There are two MEG units in Zhenhai, Ningbo: Fund Energy and Sinopec Zhenhai Refining & Chemical (ZRCC).
Fund Energy is conducting planned maintenance at its 500kt/year MEG unit; ZRCC is now running its 650kt/year MEG unit at around 70-80%. The company may lower operating rate as EO loading was affected. The MEG cargoes of ZRCC are mainly sold to polyester plants in Xiaoshan and Shaoxing, Zhejiang province. Meanwhile, MEG loading in Zhenhai terminal has been also stopped due to the restriction.
Hangzhou has reported three cases. And focus could be rest on polyester product transport in Xiaoshan District, Hangzhou. Currently, MEG stock of polyester plants in Xiaoshan and Shaoxing was around 1 week. The impact of the new cases on MEG demand is limited right now.
It is reported that although current production of Ningbo polyester plants has not been affected, its polyester raw material transport is impacted, not ruling out future production to be affected. CCFGroup will follow up it later.
MEG margins are poor right now. Some MEG producers, such as Sanjiang Chemical, Satellite Petrochemical have raised EO output. Startup of the second line of Zhejiang Petroleum & Chemical has been delayed. Operating rate of coal to MEG units remains low. And some units which were shut doe to poor economics have no clear timing to restart.
In medium to long term, MEG inventory will gradually increase in the coming 2-3 months. Meanwhile, port inventory will gradually increase as well. The upward momentum of MEG prices is weak.

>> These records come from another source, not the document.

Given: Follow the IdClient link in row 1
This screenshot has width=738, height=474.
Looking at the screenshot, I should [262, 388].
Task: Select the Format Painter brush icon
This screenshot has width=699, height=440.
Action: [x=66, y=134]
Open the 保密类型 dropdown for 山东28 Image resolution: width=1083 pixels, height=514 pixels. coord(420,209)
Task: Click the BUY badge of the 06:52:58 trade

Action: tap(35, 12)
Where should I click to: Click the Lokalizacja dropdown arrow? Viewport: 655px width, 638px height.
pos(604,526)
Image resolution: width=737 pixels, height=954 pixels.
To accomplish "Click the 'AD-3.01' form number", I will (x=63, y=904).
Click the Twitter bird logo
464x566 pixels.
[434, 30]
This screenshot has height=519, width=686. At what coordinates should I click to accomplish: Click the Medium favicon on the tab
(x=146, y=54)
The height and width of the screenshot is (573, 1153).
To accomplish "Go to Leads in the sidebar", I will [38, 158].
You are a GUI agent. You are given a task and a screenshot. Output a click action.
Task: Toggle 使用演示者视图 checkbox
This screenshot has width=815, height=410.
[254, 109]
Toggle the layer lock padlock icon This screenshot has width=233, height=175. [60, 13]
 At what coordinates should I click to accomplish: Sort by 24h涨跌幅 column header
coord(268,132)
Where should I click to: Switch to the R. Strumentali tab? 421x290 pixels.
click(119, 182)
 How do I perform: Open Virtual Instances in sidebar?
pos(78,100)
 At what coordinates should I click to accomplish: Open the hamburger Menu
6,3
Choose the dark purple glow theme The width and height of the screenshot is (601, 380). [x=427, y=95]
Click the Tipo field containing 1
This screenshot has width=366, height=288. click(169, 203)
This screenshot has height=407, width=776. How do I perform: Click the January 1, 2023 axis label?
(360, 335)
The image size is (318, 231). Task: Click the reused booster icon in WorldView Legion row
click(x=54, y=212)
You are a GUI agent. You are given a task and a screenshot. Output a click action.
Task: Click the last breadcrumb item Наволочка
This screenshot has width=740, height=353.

Related news about RRR and relending rate cut:
China's central bank said Monday it has decided to cut the reserve requirement ratio (RRR) for financial institutions to support the development of the real economy and reduce the comprehensive financing cost. The ratio will be cut by 0.5 percentage points, effective on Dec. 15, except for those financial institutions that already implement a 5-percent RRR, said the People's Bank of China (PBOC) in a statement. After the reduction, the weighted average RRR for Chinese financial institutions will stand at 8.4 percent, the central bank said. A total of 1.2 trillion yuan (about 188.4 billion U.S. dollars) in long-term funds will be released through the cut. China's central bank on Tuesday announced that it has decided to lower relending rates for the agriculture sector and small enterprises by 0.25 percentage points starting from Dec. 7. After the reduction, the interest rates of three-month, six-month, and one-year reloans supporting the development of agriculture and small firms stood at 1.7 percent, 1.9 percent and 2 percent, respectively, the People's Bank of China (PBOC) said in an online statement.